I don’t know about you, but my mind is usually Grand Central Station at rush hour, thoughts hurrying by like people with their heads down late for their train. Where do they come from? Where are they going? Who sent them? Such questions have been the stuff of Hindu and Buddhist investigation for millennium and as anyone who has ever tried to meditate can tell you, when you make the time and space to actually notice what’s going on in your head, it’s worse than you thought. At the beginning of a meditation retreat, it’s even busier than Grand Central, more like the L.A. freeway. But for me, sometime around the fifth day, I find myself for a moment on a lonely country road and have even managed to get out of the car, inhale some fresh air and sit down for a moment of genuine peace and tranquility.
In my life as an artistic teacher and pedagogical artist, my goal is not to stop the flow of thoughts, but to disintuish between them and note when a worthy one passes through. I know this is Buddhist blasphemy to discriminate like this, but it is the practice of the artist to stay alert to visitations from the Muse. Because my answer to where thoughts come from definitely includes a voice from somewhere else that calls to you. Not a general you, but a specific you who is partner to a presence from some other world. The Greeks used to call it the Daimon, your invisible twin who shadows you through life and tries to guide you to fulfill your particular image and destiny. Yeat’s captures that image beautifully: “It had become a glimmering girl, who called me by my name and ran, and faded through the brightening air…” The detail of calling his specific name is significant, as is the fact that she ran away and faded out of sight.
Yeats continues with “…I will find where she has gone and kiss her lips and take her hands… “ suggesting that when you hear a call like this, you would do well to pay attention. Not only in the sense of dedicating your life to search, but also suggesting that in each visit, no matter how small or big, you stop what you’re doing and pay attention.
For example, I was improvising on a tune on the piano the other day and hit on a little phrase that caught my ear. I repeated it many times until I remembered it and then decided to write it down. It was a big deal, because I had to interrupt my playing, find manuscript paper, get a pencil sharp enough to write and notate what I played. From there, it seemed logical to keep developing it and before I knew it, I had written a little jazz tune. It sounds like a jazz standard from the 30’s or 40’s and for all I know, it could be! Sometimes the Muse appears to be delivering original material when it fact it is the distant echo made audible of a tune you’ve heard before but forgotten you knew! But at any rate, I had myself a little composition, which surprised me because it has been years since I attempted to compose something other than a nursery rhyme arrangement for kids.
Now on another day, I might have decided not to write it down, thinking I’d remember it or an equally inspired theme would come my way.
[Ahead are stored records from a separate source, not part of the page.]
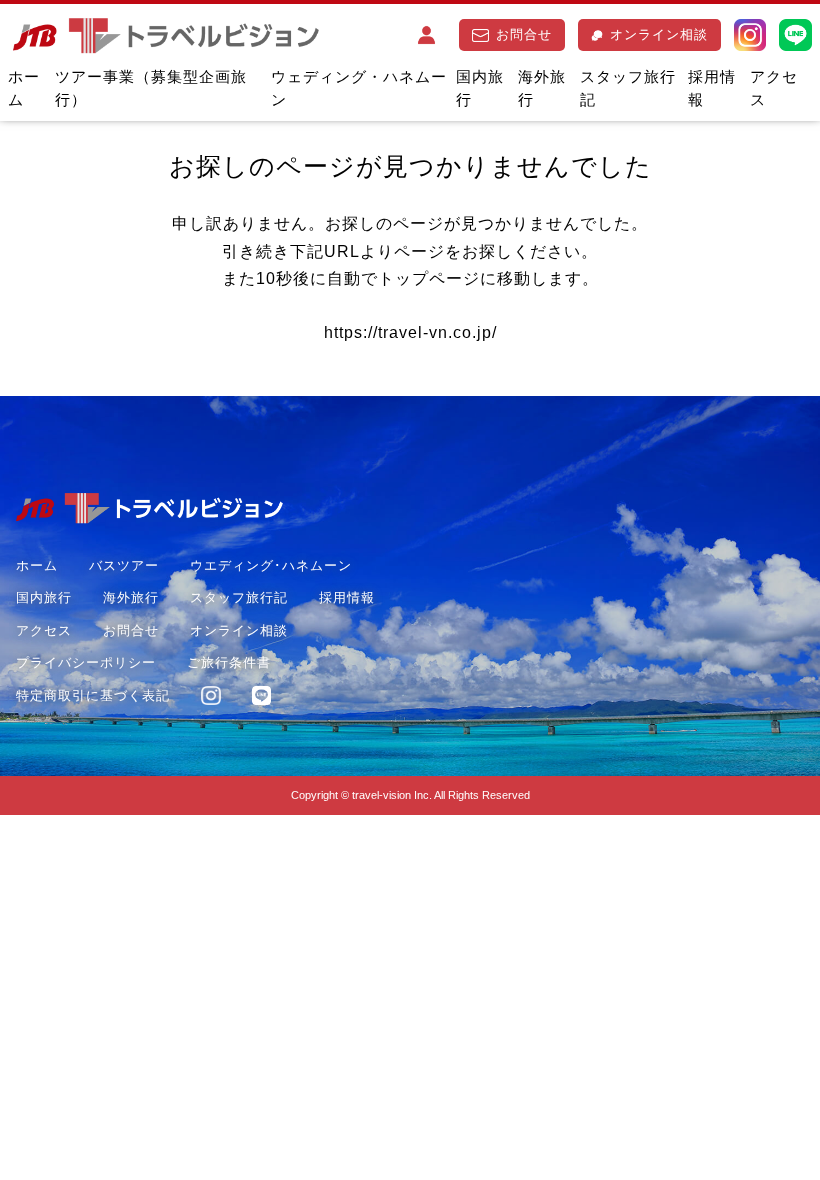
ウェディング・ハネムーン (359, 88)
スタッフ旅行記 (628, 88)
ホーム (24, 88)
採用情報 (712, 88)
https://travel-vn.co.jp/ (410, 332)
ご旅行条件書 (229, 662)
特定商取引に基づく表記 (93, 695)
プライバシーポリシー (86, 662)
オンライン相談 (659, 34)
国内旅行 (480, 88)
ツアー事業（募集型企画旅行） (151, 88)
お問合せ (524, 34)
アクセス (774, 88)
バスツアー (124, 565)
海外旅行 (542, 88)
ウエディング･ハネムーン (271, 565)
But it ain’t true. The Muse is merciless—if you don’t grab the opportunity in the moment, it’s not going to come again. Well, yes, something else might, but you will have lost that particular combination of words or tones or dance gestures and that is a loss indeed. That’s why I’ve carried a $.99 Mead Memo book in my front pocket these past twenty years or so. From front to back is the list of things I need to do, from back to front, those inspired ideas or phrases that visit at the most inconvenient times. (In the British Museum are Paul McCartney’s first-draft lyrics to Yesterday written on a piece of scrap paper. I’m sure others have a collection of restaurant napkins or paper towels with brilliant things scribbled on them.)
Of course, writing it down is just the first step. Then comes the next task of shaping it into form, editing, revising, bringing it to a full-blown creation. No wonder there are so few artists in the world! Everyone has an artistic possibility, but to be at the mercy of your Muse and do all the work necessary to attend to the moment of inspiration requires a dedication and commitment that must be carefully chosen. And I recognize that one reason not to choose it is you’re following the scientific inspiration or new business model or new insight as to how to nurture your family. It’s a long list of human potential to choose from. But no matter what your passion or craft, pay attention to those light-bulb moments and write it down!
Now just yesterday, I had the most amazing idea for a blog, but since I didn’t write it down, I got stuck with this.